> TASK OBJECTIVE
So that nothing is lost, restate each entry exactly as supplied.

┏━━

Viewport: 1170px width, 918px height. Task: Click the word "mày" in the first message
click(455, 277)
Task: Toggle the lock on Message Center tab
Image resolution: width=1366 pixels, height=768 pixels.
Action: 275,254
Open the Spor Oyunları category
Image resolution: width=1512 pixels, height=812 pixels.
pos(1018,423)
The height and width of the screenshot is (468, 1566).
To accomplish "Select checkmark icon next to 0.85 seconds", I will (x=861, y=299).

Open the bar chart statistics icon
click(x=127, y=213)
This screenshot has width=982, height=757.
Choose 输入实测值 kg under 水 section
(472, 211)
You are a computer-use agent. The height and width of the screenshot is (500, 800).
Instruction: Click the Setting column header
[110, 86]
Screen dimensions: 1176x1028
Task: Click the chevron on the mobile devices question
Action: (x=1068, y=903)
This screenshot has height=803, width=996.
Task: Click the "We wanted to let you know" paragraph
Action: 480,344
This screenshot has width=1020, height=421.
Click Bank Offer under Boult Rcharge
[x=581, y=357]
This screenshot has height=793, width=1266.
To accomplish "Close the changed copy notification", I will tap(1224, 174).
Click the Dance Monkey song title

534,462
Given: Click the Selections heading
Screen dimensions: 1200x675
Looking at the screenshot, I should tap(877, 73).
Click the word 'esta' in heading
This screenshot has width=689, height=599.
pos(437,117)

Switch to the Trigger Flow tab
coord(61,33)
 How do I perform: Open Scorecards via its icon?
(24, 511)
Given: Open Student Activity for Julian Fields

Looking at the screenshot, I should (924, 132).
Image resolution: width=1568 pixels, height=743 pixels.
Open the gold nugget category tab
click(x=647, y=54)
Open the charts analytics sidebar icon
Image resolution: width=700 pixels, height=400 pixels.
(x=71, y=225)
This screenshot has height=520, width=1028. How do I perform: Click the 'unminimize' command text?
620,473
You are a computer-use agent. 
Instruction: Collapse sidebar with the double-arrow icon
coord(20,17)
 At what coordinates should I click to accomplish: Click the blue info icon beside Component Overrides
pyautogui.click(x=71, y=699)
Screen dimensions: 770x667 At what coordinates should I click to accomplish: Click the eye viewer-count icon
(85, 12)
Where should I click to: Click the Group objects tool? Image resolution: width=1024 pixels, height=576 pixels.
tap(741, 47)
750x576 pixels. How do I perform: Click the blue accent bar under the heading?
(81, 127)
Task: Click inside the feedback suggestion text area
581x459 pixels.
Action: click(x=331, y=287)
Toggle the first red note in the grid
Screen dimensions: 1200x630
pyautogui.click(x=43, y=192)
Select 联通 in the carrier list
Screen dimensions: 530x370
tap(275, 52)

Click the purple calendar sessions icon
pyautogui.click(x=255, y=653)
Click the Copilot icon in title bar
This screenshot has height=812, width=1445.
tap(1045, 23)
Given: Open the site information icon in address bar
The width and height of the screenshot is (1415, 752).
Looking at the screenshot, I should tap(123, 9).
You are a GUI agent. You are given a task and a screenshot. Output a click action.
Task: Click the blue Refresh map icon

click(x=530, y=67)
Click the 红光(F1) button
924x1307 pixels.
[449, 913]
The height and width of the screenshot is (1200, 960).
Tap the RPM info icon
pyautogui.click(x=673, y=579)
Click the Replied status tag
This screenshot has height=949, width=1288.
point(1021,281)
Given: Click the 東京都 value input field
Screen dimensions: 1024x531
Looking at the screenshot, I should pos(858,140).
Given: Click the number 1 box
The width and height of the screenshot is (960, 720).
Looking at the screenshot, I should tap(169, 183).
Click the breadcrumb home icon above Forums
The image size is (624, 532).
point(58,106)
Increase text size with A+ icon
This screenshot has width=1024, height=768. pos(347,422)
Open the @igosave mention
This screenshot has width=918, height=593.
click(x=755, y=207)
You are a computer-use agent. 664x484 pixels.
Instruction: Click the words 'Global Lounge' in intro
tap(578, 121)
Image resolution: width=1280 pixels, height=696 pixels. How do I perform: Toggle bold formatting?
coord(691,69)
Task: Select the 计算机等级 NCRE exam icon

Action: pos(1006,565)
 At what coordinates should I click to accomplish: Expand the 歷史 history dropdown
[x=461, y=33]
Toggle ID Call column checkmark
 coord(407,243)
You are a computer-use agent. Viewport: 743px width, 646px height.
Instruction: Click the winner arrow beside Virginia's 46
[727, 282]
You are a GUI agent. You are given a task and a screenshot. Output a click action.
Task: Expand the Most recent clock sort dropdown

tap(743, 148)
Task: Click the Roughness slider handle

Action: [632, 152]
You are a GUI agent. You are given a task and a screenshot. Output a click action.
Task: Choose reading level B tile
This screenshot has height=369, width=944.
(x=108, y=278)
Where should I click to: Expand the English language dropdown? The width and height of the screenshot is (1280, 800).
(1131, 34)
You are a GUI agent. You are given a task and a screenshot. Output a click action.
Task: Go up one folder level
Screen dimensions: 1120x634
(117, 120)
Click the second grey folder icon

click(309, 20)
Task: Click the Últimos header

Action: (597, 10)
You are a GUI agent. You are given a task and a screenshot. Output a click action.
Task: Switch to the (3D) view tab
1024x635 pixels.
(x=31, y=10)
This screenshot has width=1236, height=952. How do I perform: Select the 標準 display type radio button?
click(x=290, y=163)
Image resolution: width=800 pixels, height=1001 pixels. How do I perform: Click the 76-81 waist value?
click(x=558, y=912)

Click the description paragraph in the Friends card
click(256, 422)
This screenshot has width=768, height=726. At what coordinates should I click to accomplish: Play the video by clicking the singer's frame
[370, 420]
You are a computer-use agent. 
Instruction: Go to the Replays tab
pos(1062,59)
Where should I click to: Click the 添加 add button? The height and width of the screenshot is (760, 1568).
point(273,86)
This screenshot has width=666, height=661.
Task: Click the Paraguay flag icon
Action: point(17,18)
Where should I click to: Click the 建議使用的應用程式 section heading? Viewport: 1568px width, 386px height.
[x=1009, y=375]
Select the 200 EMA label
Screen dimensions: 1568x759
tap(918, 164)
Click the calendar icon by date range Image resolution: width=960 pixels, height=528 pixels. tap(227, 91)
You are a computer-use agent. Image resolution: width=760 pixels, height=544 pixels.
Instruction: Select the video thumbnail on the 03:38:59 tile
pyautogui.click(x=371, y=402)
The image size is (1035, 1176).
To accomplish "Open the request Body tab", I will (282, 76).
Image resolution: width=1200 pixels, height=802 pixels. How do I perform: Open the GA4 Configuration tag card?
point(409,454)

┗━━

> EXERCISE RESULT
Viewport: 1170px width, 918px height. Task: Click the word "mày" in the first message
click(455, 277)
Task: Toggle the lock on Message Center tab
Image resolution: width=1366 pixels, height=768 pixels.
Action: 275,254
Open the Spor Oyunları category
Image resolution: width=1512 pixels, height=812 pixels.
pos(1018,423)
The height and width of the screenshot is (468, 1566).
To accomplish "Select checkmark icon next to 0.85 seconds", I will (x=861, y=299).

Open the bar chart statistics icon
click(x=127, y=213)
This screenshot has width=982, height=757.
Choose 输入实测值 kg under 水 section
(472, 211)
You are a computer-use agent. The height and width of the screenshot is (500, 800).
Instruction: Click the Setting column header
[110, 86]
Screen dimensions: 1176x1028
Task: Click the chevron on the mobile devices question
Action: (x=1068, y=903)
This screenshot has height=803, width=996.
Task: Click the "We wanted to let you know" paragraph
Action: 480,344
This screenshot has width=1020, height=421.
Click Bank Offer under Boult Rcharge
[x=581, y=357]
This screenshot has height=793, width=1266.
To accomplish "Close the changed copy notification", I will tap(1224, 174).
Click the Dance Monkey song title

534,462
Given: Click the Selections heading
Screen dimensions: 1200x675
Looking at the screenshot, I should tap(877, 73).
Click the word 'esta' in heading
This screenshot has width=689, height=599.
pos(437,117)

Switch to the Trigger Flow tab
coord(61,33)
 How do I perform: Open Scorecards via its icon?
(24, 511)
Given: Open Student Activity for Julian Fields

Looking at the screenshot, I should (924, 132).
Image resolution: width=1568 pixels, height=743 pixels.
Open the gold nugget category tab
click(x=647, y=54)
Open the charts analytics sidebar icon
Image resolution: width=700 pixels, height=400 pixels.
(x=71, y=225)
This screenshot has height=520, width=1028. How do I perform: Click the 'unminimize' command text?
620,473
You are a computer-use agent. 
Instruction: Collapse sidebar with the double-arrow icon
coord(20,17)
 At what coordinates should I click to accomplish: Click the blue info icon beside Component Overrides
pyautogui.click(x=71, y=699)
Screen dimensions: 770x667 At what coordinates should I click to accomplish: Click the eye viewer-count icon
(85, 12)
Where should I click to: Click the Group objects tool? Image resolution: width=1024 pixels, height=576 pixels.
tap(741, 47)
750x576 pixels. How do I perform: Click the blue accent bar under the heading?
(81, 127)
Task: Click inside the feedback suggestion text area
581x459 pixels.
Action: click(x=331, y=287)
Toggle the first red note in the grid
Screen dimensions: 1200x630
pyautogui.click(x=43, y=192)
Select 联通 in the carrier list
Screen dimensions: 530x370
tap(275, 52)

Click the purple calendar sessions icon
pyautogui.click(x=255, y=653)
Click the Copilot icon in title bar
This screenshot has height=812, width=1445.
tap(1045, 23)
Given: Open the site information icon in address bar
The width and height of the screenshot is (1415, 752).
Looking at the screenshot, I should tap(123, 9).
You are a GUI agent. You are given a task and a screenshot. Output a click action.
Task: Click the blue Refresh map icon

click(x=530, y=67)
Click the 红光(F1) button
924x1307 pixels.
[449, 913]
The height and width of the screenshot is (1200, 960).
Tap the RPM info icon
pyautogui.click(x=673, y=579)
Click the Replied status tag
This screenshot has height=949, width=1288.
point(1021,281)
Given: Click the 東京都 value input field
Screen dimensions: 1024x531
Looking at the screenshot, I should pos(858,140).
Given: Click the number 1 box
The width and height of the screenshot is (960, 720).
Looking at the screenshot, I should tap(169, 183).
Click the breadcrumb home icon above Forums
The image size is (624, 532).
point(58,106)
Increase text size with A+ icon
This screenshot has width=1024, height=768. pos(347,422)
Open the @igosave mention
This screenshot has width=918, height=593.
click(x=755, y=207)
You are a computer-use agent. 664x484 pixels.
Instruction: Click the words 'Global Lounge' in intro
tap(578, 121)
Image resolution: width=1280 pixels, height=696 pixels. How do I perform: Toggle bold formatting?
coord(691,69)
Task: Select the 计算机等级 NCRE exam icon

Action: pos(1006,565)
 At what coordinates should I click to accomplish: Expand the 歷史 history dropdown
[x=461, y=33]
Toggle ID Call column checkmark
 coord(407,243)
You are a computer-use agent. Viewport: 743px width, 646px height.
Instruction: Click the winner arrow beside Virginia's 46
[727, 282]
You are a GUI agent. You are given a task and a screenshot. Output a click action.
Task: Expand the Most recent clock sort dropdown

tap(743, 148)
Task: Click the Roughness slider handle

Action: [632, 152]
You are a GUI agent. You are given a task and a screenshot. Output a click action.
Task: Choose reading level B tile
This screenshot has height=369, width=944.
(x=108, y=278)
Where should I click to: Expand the English language dropdown? The width and height of the screenshot is (1280, 800).
(1131, 34)
You are a GUI agent. You are given a task and a screenshot. Output a click action.
Task: Go up one folder level
Screen dimensions: 1120x634
(117, 120)
Click the second grey folder icon

click(309, 20)
Task: Click the Últimos header

Action: (597, 10)
You are a GUI agent. You are given a task and a screenshot. Output a click action.
Task: Switch to the (3D) view tab
1024x635 pixels.
(x=31, y=10)
This screenshot has width=1236, height=952. How do I perform: Select the 標準 display type radio button?
click(x=290, y=163)
Image resolution: width=800 pixels, height=1001 pixels. How do I perform: Click the 76-81 waist value?
click(x=558, y=912)

Click the description paragraph in the Friends card
click(256, 422)
This screenshot has width=768, height=726. At what coordinates should I click to accomplish: Play the video by clicking the singer's frame
[370, 420]
You are a computer-use agent. 
Instruction: Go to the Replays tab
pos(1062,59)
Where should I click to: Click the 添加 add button? The height and width of the screenshot is (760, 1568).
point(273,86)
This screenshot has width=666, height=661.
Task: Click the Paraguay flag icon
Action: point(17,18)
Where should I click to: Click the 建議使用的應用程式 section heading? Viewport: 1568px width, 386px height.
[x=1009, y=375]
Select the 200 EMA label
Screen dimensions: 1568x759
tap(918, 164)
Click the calendar icon by date range Image resolution: width=960 pixels, height=528 pixels. tap(227, 91)
You are a computer-use agent. Image resolution: width=760 pixels, height=544 pixels.
Instruction: Select the video thumbnail on the 03:38:59 tile
pyautogui.click(x=371, y=402)
The image size is (1035, 1176).
To accomplish "Open the request Body tab", I will (282, 76).
Image resolution: width=1200 pixels, height=802 pixels. How do I perform: Open the GA4 Configuration tag card?
point(409,454)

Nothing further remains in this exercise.